アナウンサーが緊迫した面持ちで、発達した超大型の台風が紀伊半島沖にあり、明日の昼過ぎには関東を直撃する可能性があると告げている。
留美は、もう心を決めていた。
「お父さん、明日の朝帰るから、駅まで送ってくれない?」
「あれまあ、台風が来るってのに」
母さんが夕食の皿を洗いながら、口をとがらす。
「わざわざこんな日に帰らなくてもいいじゃない。天気が落ち着いてからにすれば」
「どうしても帰りたいんだ」
「言うこと聞きなさいよ。
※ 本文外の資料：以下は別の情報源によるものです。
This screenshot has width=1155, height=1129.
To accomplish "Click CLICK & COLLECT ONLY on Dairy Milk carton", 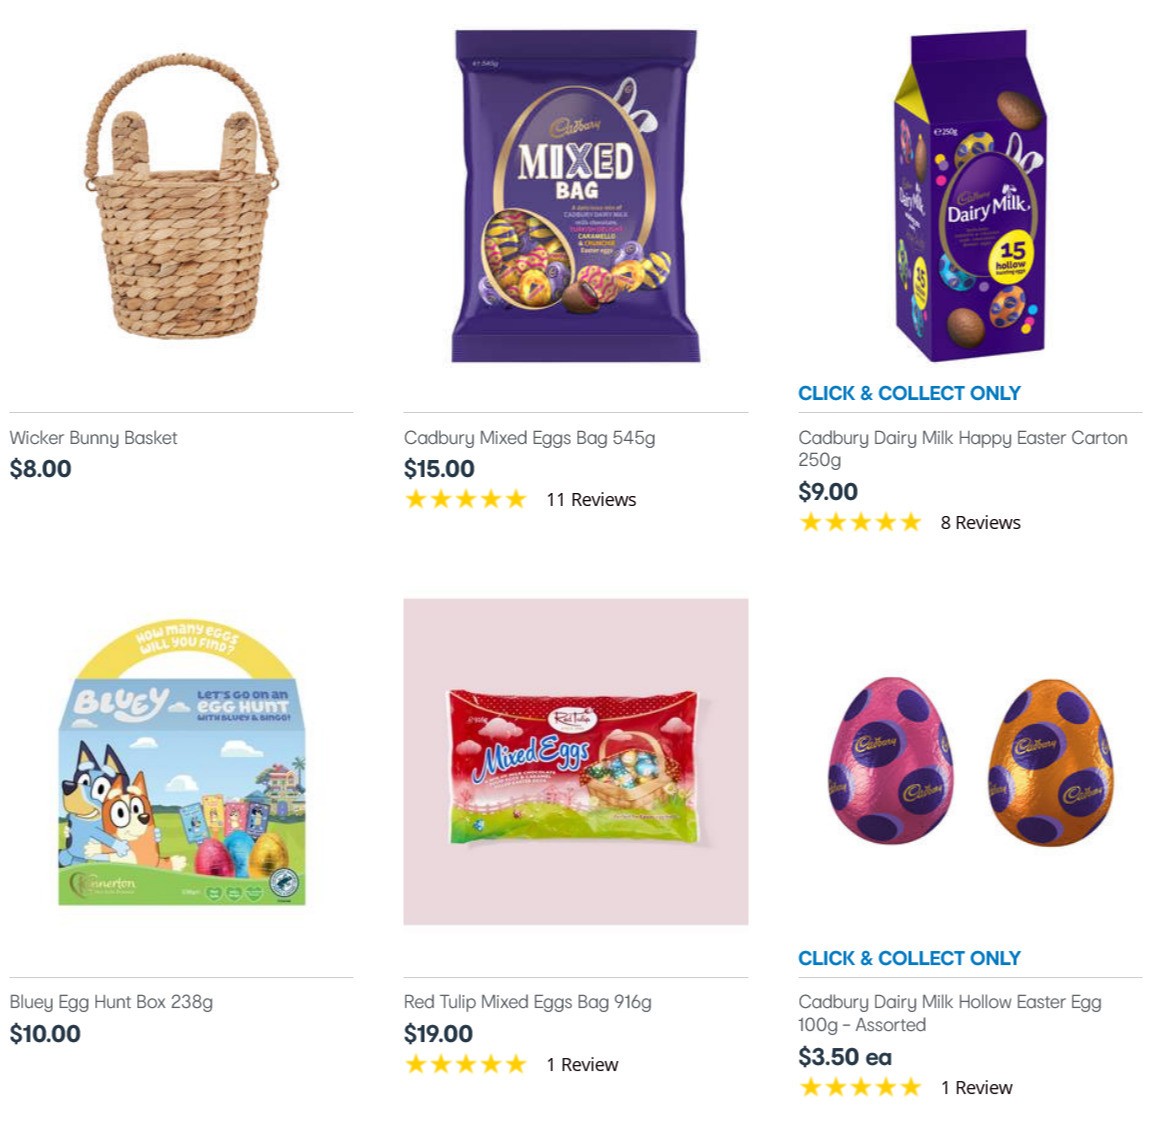I will [910, 392].
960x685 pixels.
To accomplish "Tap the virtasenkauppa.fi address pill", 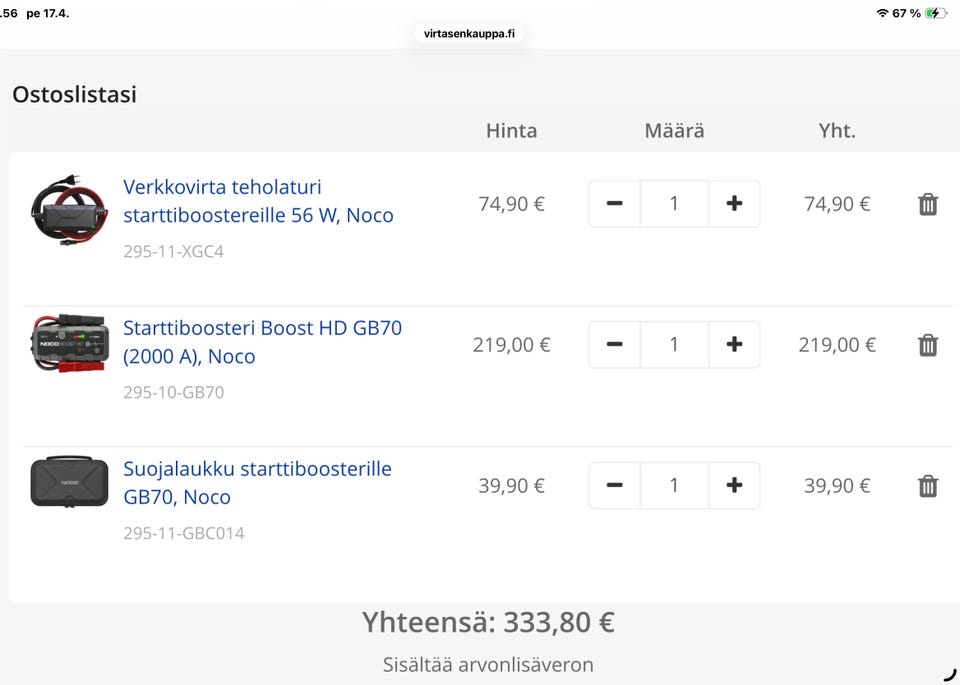I will [x=468, y=33].
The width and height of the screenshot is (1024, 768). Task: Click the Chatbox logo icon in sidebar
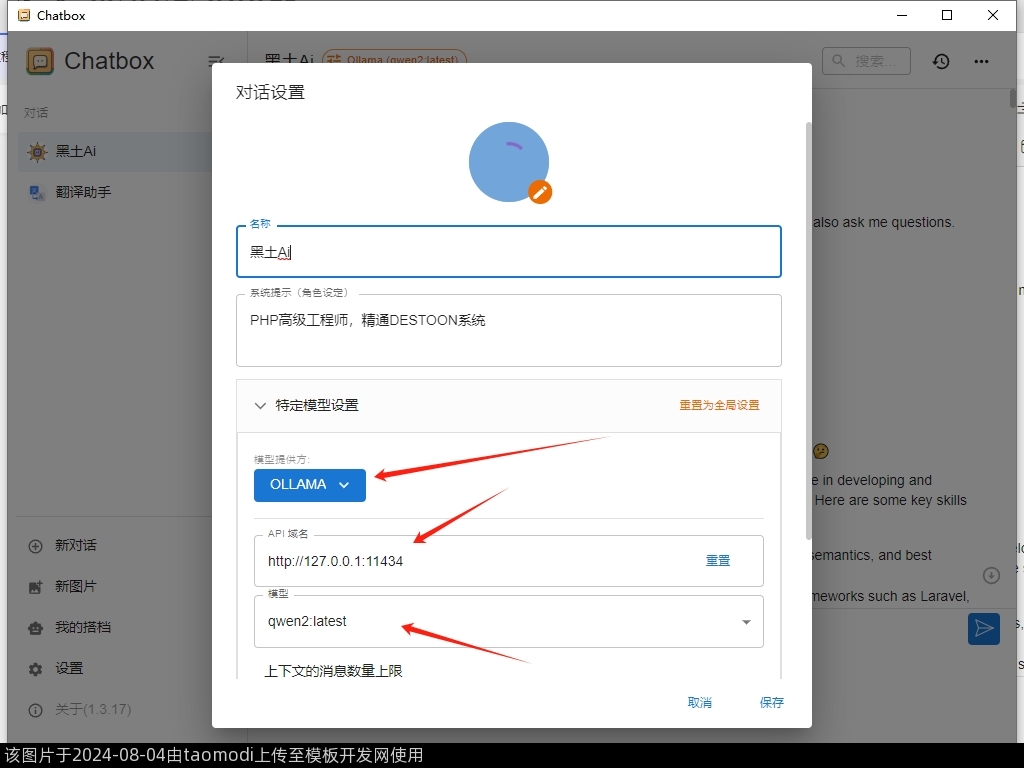click(40, 61)
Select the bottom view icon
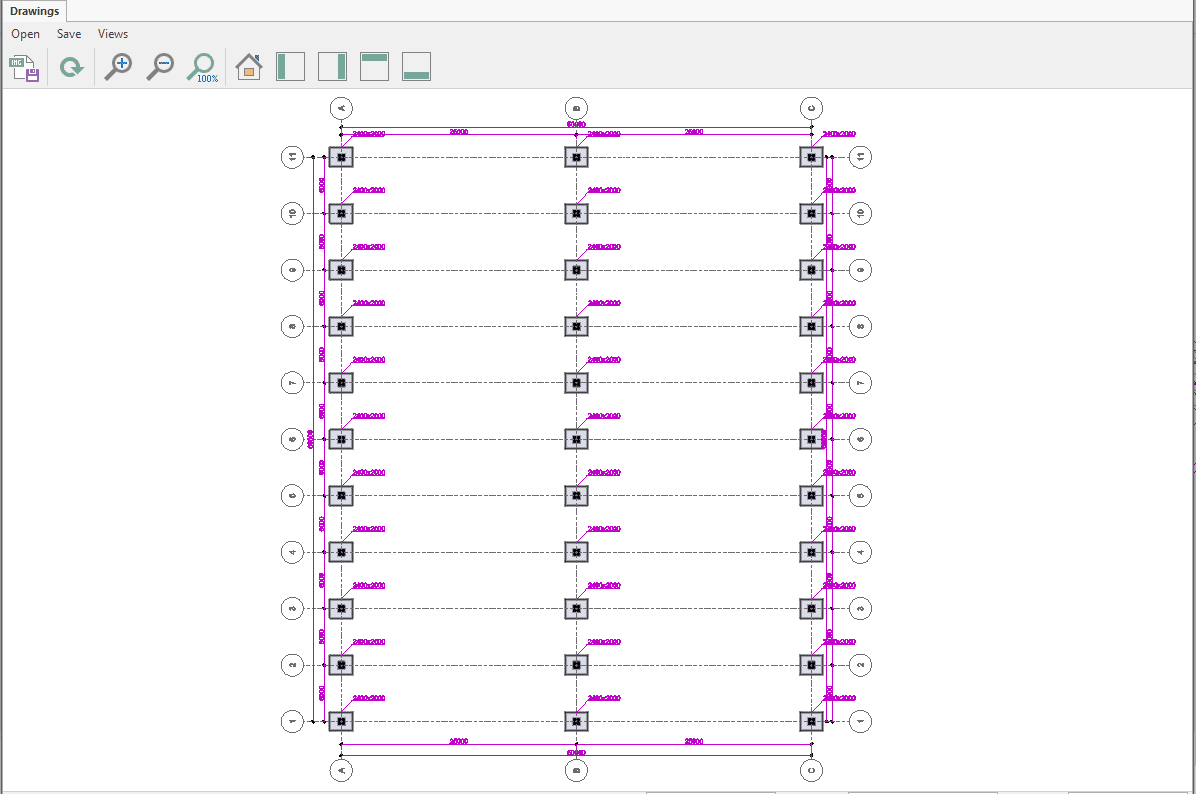Viewport: 1196px width, 794px height. pyautogui.click(x=416, y=67)
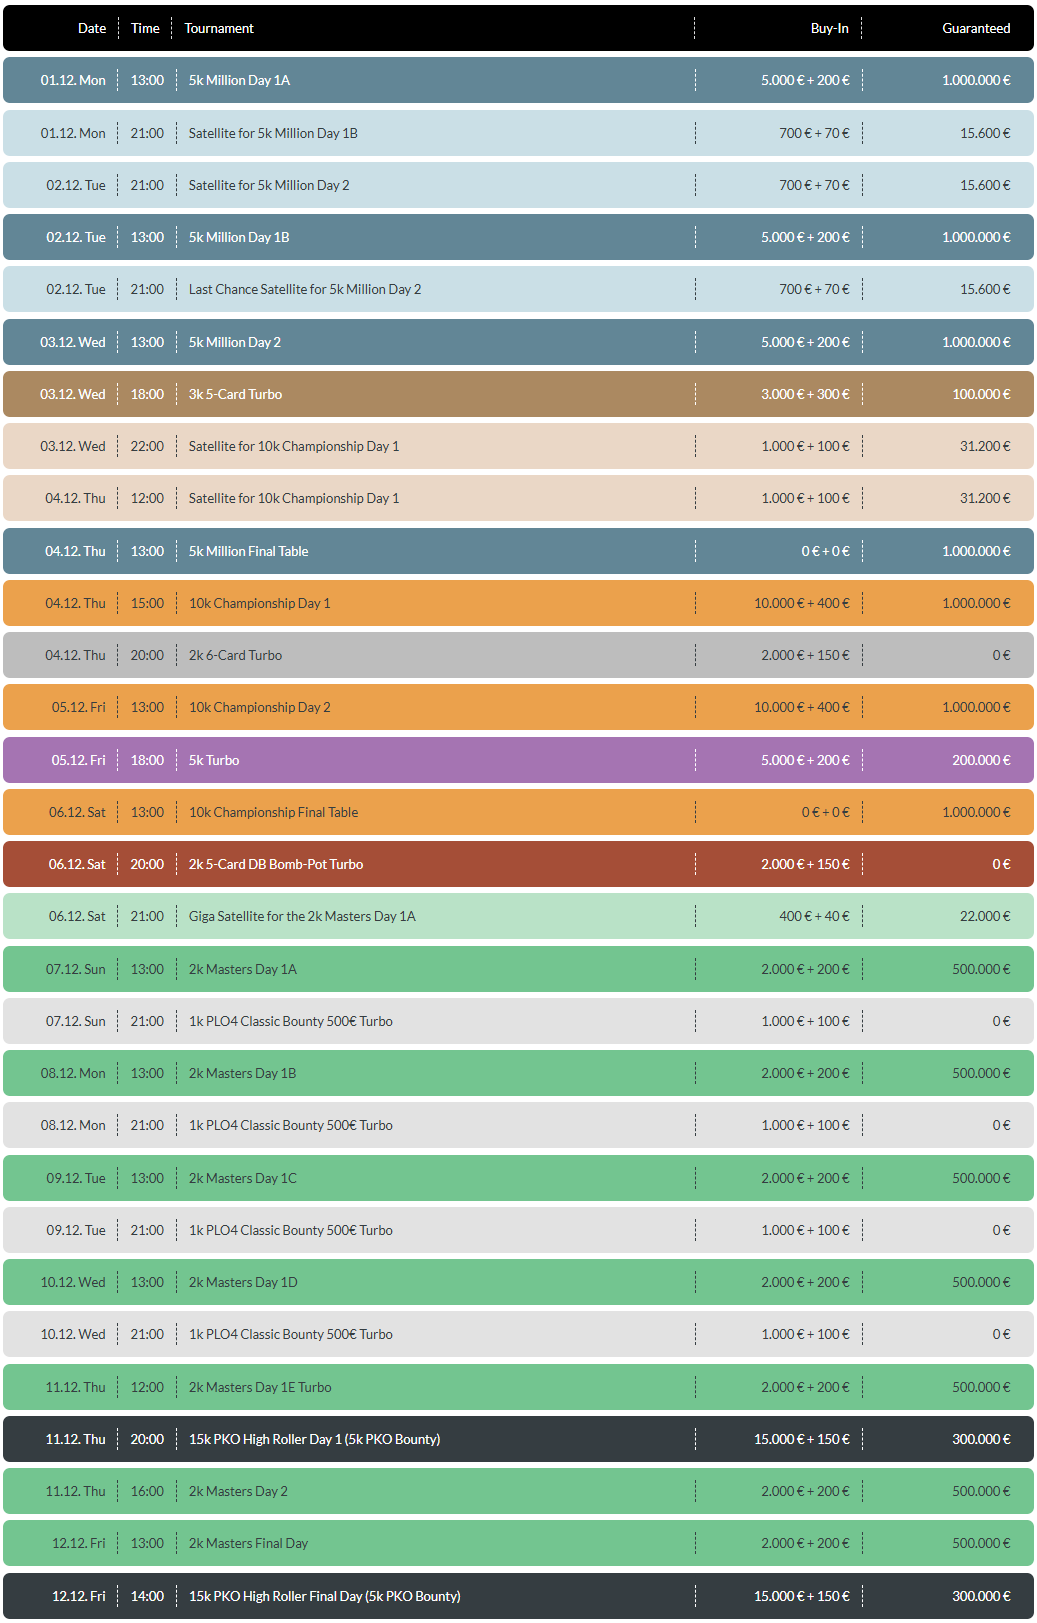Click the Buy-In column header
Screen dimensions: 1037x1623
tap(829, 28)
それとも、明日帰らなきゃいけない理由でもあるの」
「うん」
「急に帰ってきたかと思えば、また急に戻るって言って。あんた思いつきで行動してるんじゃないでしょうね。いいかげん何があったか話しなさいよ」
「それは、また今度ちゃんと話す」
「全く心配ばかりかけて、この子は。本当にどうしようもない。とにかく明日は危険だから帰さないからね」
「じゃあ、歩いて駅まで行く」
母さんは、腰に手を当てて仁王立ちのポーズを取った。
険しい顔で何か言おうとして、ふっと力を抜き、留美に背を向けた。
「もう、勝手にしなさい」
留美が一度決めると人の言う事を全く聞かない事は、家族みんなが知っている。
昔は母さんと激しく言い争う事もあったが、今はもう諦めているようだ。
「何時に出る」
二人のやり取りをよそにテレビを見ていた父さんが、留美を見ずに尋ねる。
「始発の電車に乗りたいの」
「じゃあ、今日は早く寝なくちゃな」
父さんは席から立ち上がると、部屋を出ていった。